Am vergangenen Sonntag ist die Sängerin, Gitarristin, Songwriterin und politische Aktivistin Barbara Dane im Alter von 97 Jahren in einem Hospiz in Oakland, Kalifornien, verstorben. Geboren wurde sie am 12. Mai 1927 in Detroit. Die Eltern waren aus Jonesboro, Arkansas, zugezogen und betrieben am nordwestlichen Stadtrand eine Drogerie. Als der Vater die neunjährige Barbara einmal scharf zurechtwies, weil sie einem Afroamerikaner eine Coca-Cola verkauft hatte (er befürchtete, in der weißen Nachbarschaft die Kundschaft zu verlieren), erwachte ihr Unrechtsbewusstsein – sie behielt es ein Leben lang.

Mit 14 hatte sie Gesangsunterricht in einer Musikschule. Die glamouröse Opernwelt faszinierte sie zunächst, aber sie wollte Blues singen. Mit 18 trat sie in die Kommunistische Partei ein. So war es naheliegend, dass sie nach dem Absolvieren der Highschool auf Demonstrationen und bei Streiks sang.
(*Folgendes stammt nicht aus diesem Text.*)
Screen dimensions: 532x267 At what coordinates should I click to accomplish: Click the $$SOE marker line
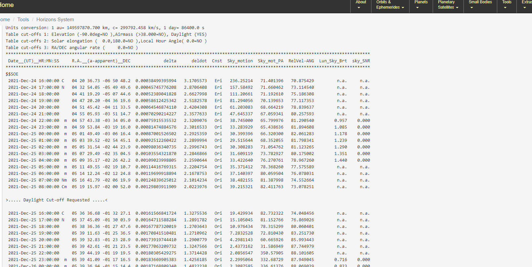coord(12,74)
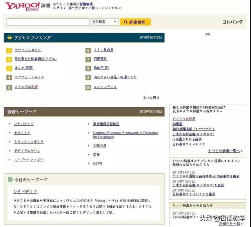This screenshot has height=227, width=251.
Task: Click the number 1 ranking badge
Action: pos(9,51)
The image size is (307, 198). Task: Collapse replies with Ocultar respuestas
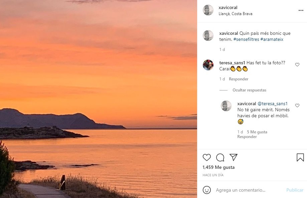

1949 zog sie nach San Francisco, wo sie eine Familie – mit dann drei Kindern – gründete. Trotzdem fand sie die Zeit, mit Blues und Jazz in der Szene zunehmend bekannter zu werden. 1958 trat sie im Vorprogramm von Louis Armstrong auf, aber eine geplante gemeinsame Europatournee scheiterte, weil das US-Außenministerium heimlich dafür gesorgt hatte, wie sie erst 2003 herausfinden sollte.

Sie stand für eine Zeit gleichsam auf einer schwarzen Liste. Dafür wurde sie vermehrt von linken Kreisen zu Auftritten eingeladen. 1959 sang sie auf dem ersten Newport Folk Festival, bald eine feste Adresse für Folkmusik, die mächtig im Aufblühen war. In Greenwich Village, New York, dem damaligen Folk-Mekka, traf sie auf den jungen Bob Dylan, der ihr seine neuen Songs vorspielte. Barbara Dane: »Ein enormes Talent, versteckt in einem liebenswerten Schlingel. Aber Bob war hungrig nach Ruhm, und das hat mich nie interessiert.« So lehnte sie auch das Angebot von Dylans Manager Albert Grossman ab, auf politische Songs zu verzichten, um bei ihm unter Vertrag zu kommen.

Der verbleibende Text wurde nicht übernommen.